Si l’on reprend plus en détail les principaux axes de la politique judiciaire que le gouvernement entend mener, UNITE MAGISTRATS constate que la pertinence de nos propositions et revendications semble avoir emporté la conviction du Premier Ministre.
Ainsi, nous notons avec satisfaction que seront rectifiés les errements du Code de la justice pénale des mineurs. Seule notre organisation avait dénoncé, en son temps, les dangers de l’opposition stérile et contre-productive entre l’éducatif et le répressif et l’absurdité de la césure pénale.

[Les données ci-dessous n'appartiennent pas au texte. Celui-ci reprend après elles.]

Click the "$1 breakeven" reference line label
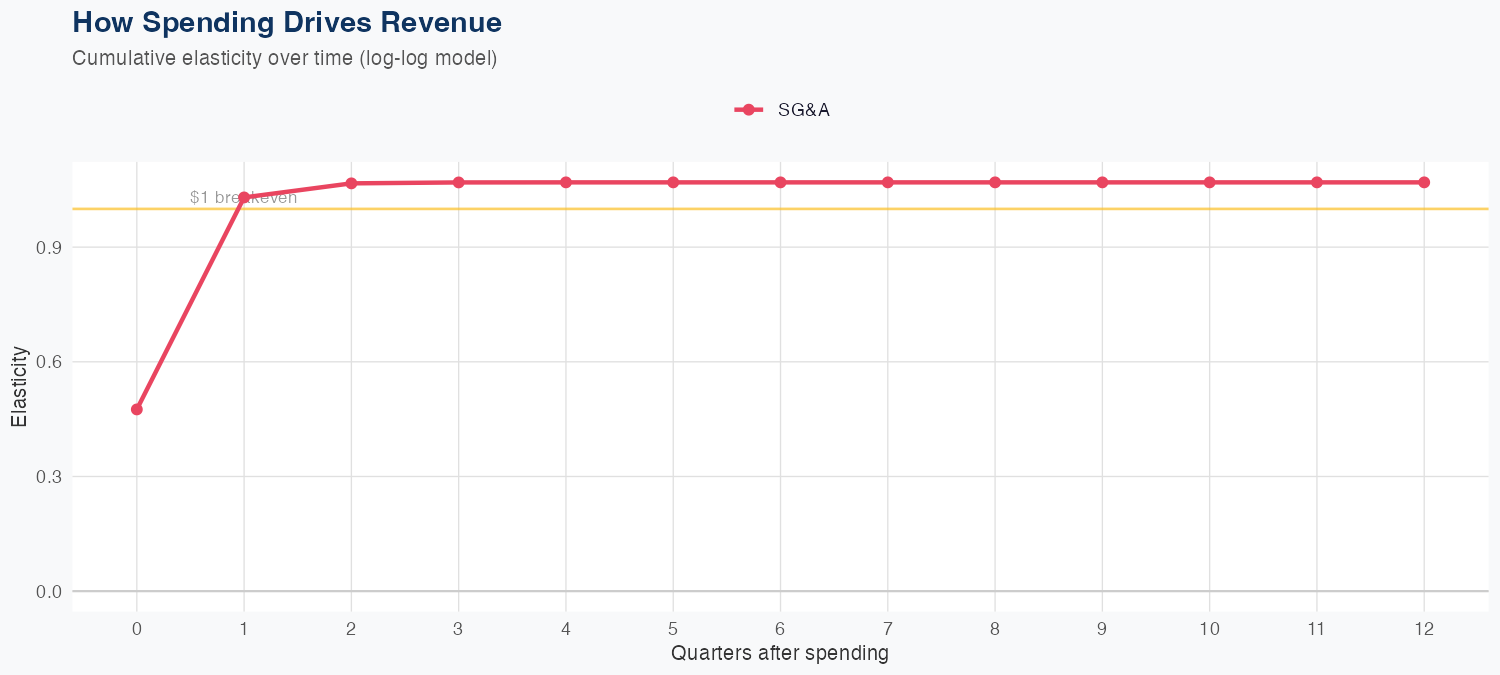This screenshot has height=675, width=1500. pyautogui.click(x=243, y=198)
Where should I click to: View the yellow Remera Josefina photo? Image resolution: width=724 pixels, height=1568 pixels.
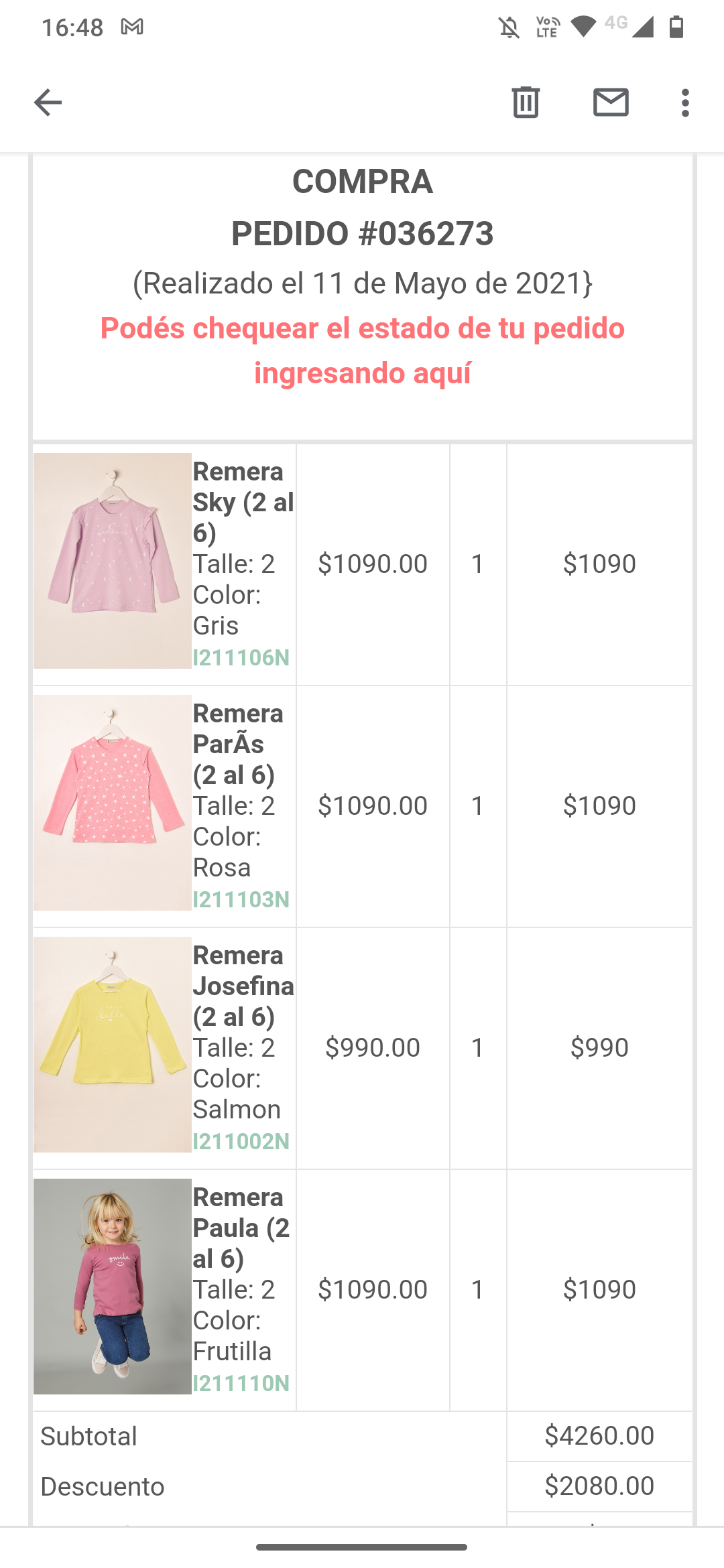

Le remède miracle a fait long feu. Le sentiment d’impunité a atteint un tel degré parmi les mineurs délinquants que rien ne semble arrêter aujourd’hui des passages à l’acte chaque jour plus nombreux et plus violents.
UNITE MAGISTRATS participera activement aux discussions, auditions et groupes de travail qui seront prochainement mis en place notamment sur les questions de la création d’une procédure s’apparentant à une comparution immédiate pour les mineurs de plus de 16 ans et sur la redéfinition du périmètre de l’excuse atténuante de responsabilité.
Quant à l’exécution des peines dont l’architecture actuelle doit être entièrement repensée au regard de l’inefficacité de la réponse pénale face à l’explosion de toutes les formes de délinquance, y compris organisée, nous nous réjouissons de constater que le Premier Ministre partage, là encore, notre proposition d’ultra courtes peines d’emprisonnement pouvant être immédiatement prononcées et exécutées[1]. UNITE MAGISTRATS considère en effet que pour prévenir l’installation dans un parcours délinquantiel une brève incarcération produira plus d’effets que l’empilement de sursis ou de mesures alternatives inefficaces.
Dans le même ordre d’idées, le recouvrement des amendes dont le faible taux actuel rend quasiment inutile le prononcé va dans le sens d’une restauration de la crédibilité de la sanction que nous approuvons.
Enfin, alors que les nouvelles places de prison récemment construites ou en cours de construction restent manifestement insuffisantes au regard des besoins, nous relevons la volonté du Premier Ministre de poursuivre cette trajectoire en évoquant notamment des établissements différenciés en fonction des profils des condamnés. UNITE MAGISTRATS, qui s’est toujours élevé avec la plus grande fermeté contre la tentation de conditionner les décisions d’incarcération aux capacités d’accueil des établissements pénitentiaires[2] approuve cette orientation. Seul un programme ambitieux doté des crédits adéquats permettra de répondre au double impératif de remédier à l’insécurité tout en garantissant des conditions d’incarcération conformes au respect de la dignité humaine. Rappelons, à cet égard, que l’encellulement individuel est inscrit dans notre droit depuis 1875, et n’est toujours pas appliqué ni applicable…
UNITE MAGISTRATS restera bien évidemment particulièrement attentif à ce que le projet gouvernemental pour la justice n’en reste pas au stade de la déclaration d’intention.
Nous n’ignorons pas que le rapport de forces inédit au Parlement rend la tâche ardue.
Mais cette situation ne saurait servir de justificatif, comme trop souvent par le passé, à l’inaction politique. Notre syndicat sera très prochainement reçu par le Garde des Sceaux et lui fera part de ses analyses et propositions concrètes pour décliner les orientations retenues.
[1] Notre syndicat propose la création d’ultra courtes peines de 7 à 14 jours prononçables dès la commission de premiers faits d’atteinte à l’intégrité des personnes.
2 Cf notre colloque sur la prison : « La prison libère-t-elle ? » dans lequel nous développons nos propositions.